Texto apresentado ->

:::::

No dia 09 de agosto de 2021, foi sancionada e publicada a Lei Federal 14.193 (a “Lei do Clube Empresa”), instituindo a possibilidade de que os clubes de futebol adotem a modalidade societária empresarial e recebam investimentos de pessoas físicas, jurídicas e fundos de investimento. Proveniente do projeto de lei 5.516/2019, de autoria do senador Rodrigo Pacheco (MG), este provavelmente foi um dos projetos de natureza jurídica-empresarial mais aguardados pelo público em geral. Era de se esperar este tipo de comportamento social, afinal, só mesmo uma paixão nacional como o futebol teria a capacidade de fazer com que uma lei, comumente associada ao cargo de assunto burocrático e desinteressante, alcançasse status de interesse nacional.

Tal status decorre do entendimento comum de que a Lei do Clube Empresa representaria a salvação de vários times de futebol brasileiros, fortemente endividados e com baixa performance esportiva e econômica. Resta entender, no entanto, se a Lei será verdadeiramente capaz de representar a salvação para as agremiações esportivas.

Como funcionam os clubes de futebol juridicamente?

Como funcionam os times de futebol

Inicialmente, é importante destacar que a maioria dos clubes de futebol nacional adotam a forma jurídica de Associação sem Fins Econômicos, nos moldes do artigo 53 a 61 do Código Civil Brasileiro. As associações são caracterizadas pela união de pessoas para desenvolvimento de atividades que visem objetivo comum, desde que sem fins econômicos, ou seja, não está sujeito a distribuição de lucros e/ou dividendos entre seus associados. O patrimônio da associação não é passível de distribuição para seus associados e possuem tratamento fiscal diferenciado, uma vez que não sofrem tributação de Imposto de Renda e Contribuição Social sobre Lucro Líquido, por exemplo.

No entanto, é fundamental ressaltar que mesmo antes da promulgação da Lei do Clube Empresa, não existia qualquer impedimento para que os clubes de futebol adotassem regime jurídico diverso, típico das sociedades empresárias. Ou seja, sempre foi lícito que os clubes se estruturassem como Sociedades Limitadas ou Anônimas, por exemplo, o modelo do RedBull Bragantino, estruturado sob a forma de Sociedade Limitada. Se não havia impedimento antes, quais são as inovações da Lei  14.193 de 2021?

Inovações feitas pela Lei 14.193

Inovações da Lei 14.193

A lei instituiu um tipo societário próprio, denominado Sociedade Anônima do Futebol (a “SAF”), regulamentada por seus dispositivos característicos e subsidiariamente pelas disposições da Lei 6.404/76 (a “Lei das Sociedades por Ações” ou “LSA”). A SAF se configura, em tese, como sociedade anônima que tem por objeto social a atividade principal de prática do futebol, feminino e masculino, em competição profissional (Lei 14.193 de 2021. Artigo 1º).

:::::

Atividades propostas ->
1 - De acordo com o texto sobre a Lei do Clube Empresa, de qual projeto de lei essa norma é proveniente?
2 - Extraia do texto sobre a Lei do Clube Empresa o trecho que vai de "No dia 09 de" até "de interesse nacional.".

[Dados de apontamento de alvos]

:::::

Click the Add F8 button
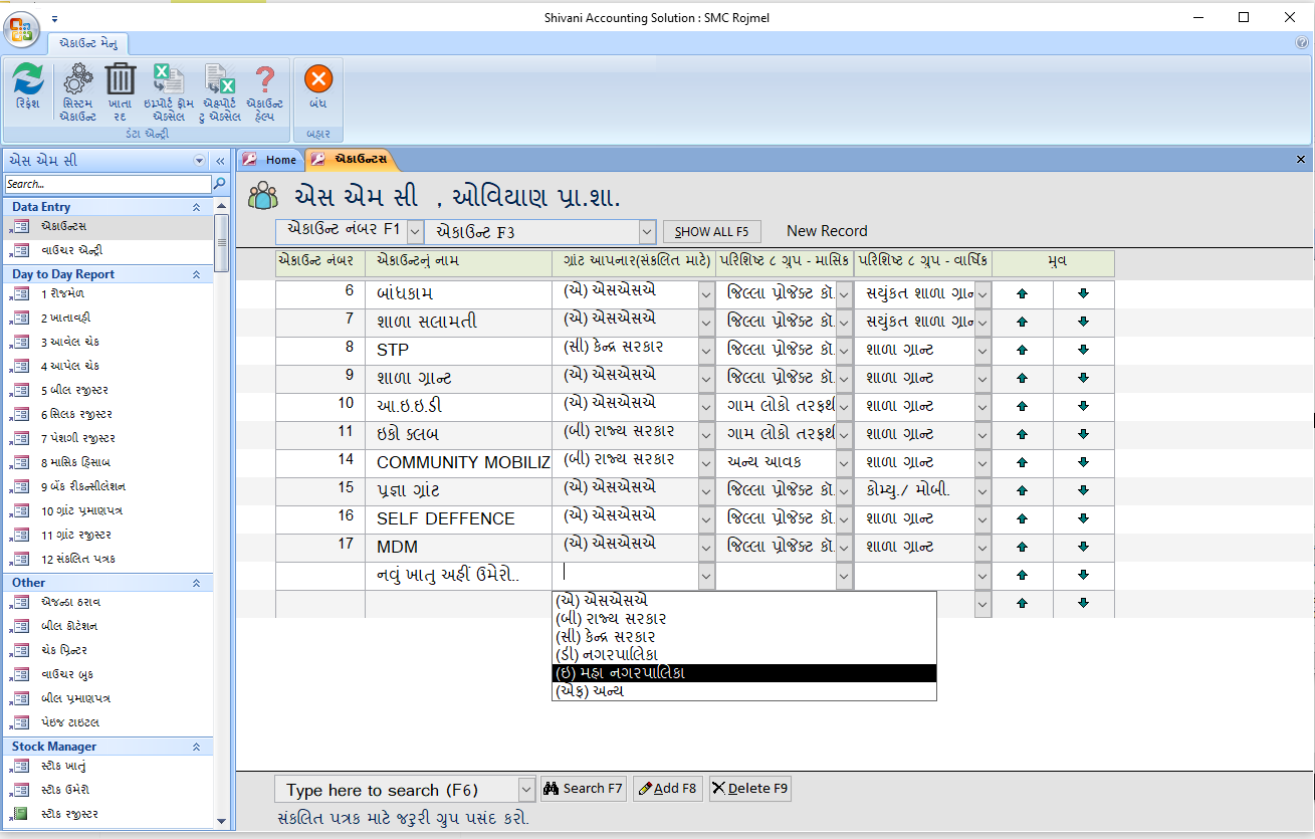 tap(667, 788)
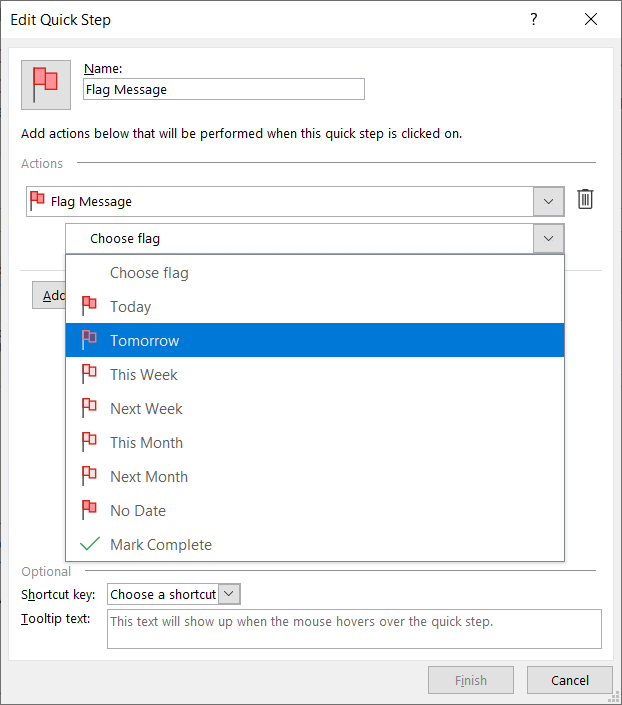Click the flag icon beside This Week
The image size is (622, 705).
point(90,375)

:::::

Respostas a seguir ->
1 - Do projeto de lei 5.516/2019, de autoria do senador Rodrigo Pacheco (MG).

2 -
No dia 09 de agosto de 2021, foi sancionada e publicada a Lei Federal 14.193 (a “Lei do Clube Empresa”), instituindo a possibilidade de que os clubes de futebol adotem a modalidade societária empresarial e recebam investimentos de pessoas físicas, jurídicas e fundos de investimento. Proveniente do projeto de lei 5.516/2019, de autoria do senador Rodrigo Pacheco (MG), este provavelmente foi um dos projetos de natureza jurídica-empresarial mais aguardados pelo público em geral. Era de se esperar este tipo de comportamento social, afinal, só mesmo uma paixão nacional como o futebol teria a capacidade de fazer com que uma lei, comumente associada ao cargo de assunto burocrático e desinteressante, alcançasse status de interesse nacional.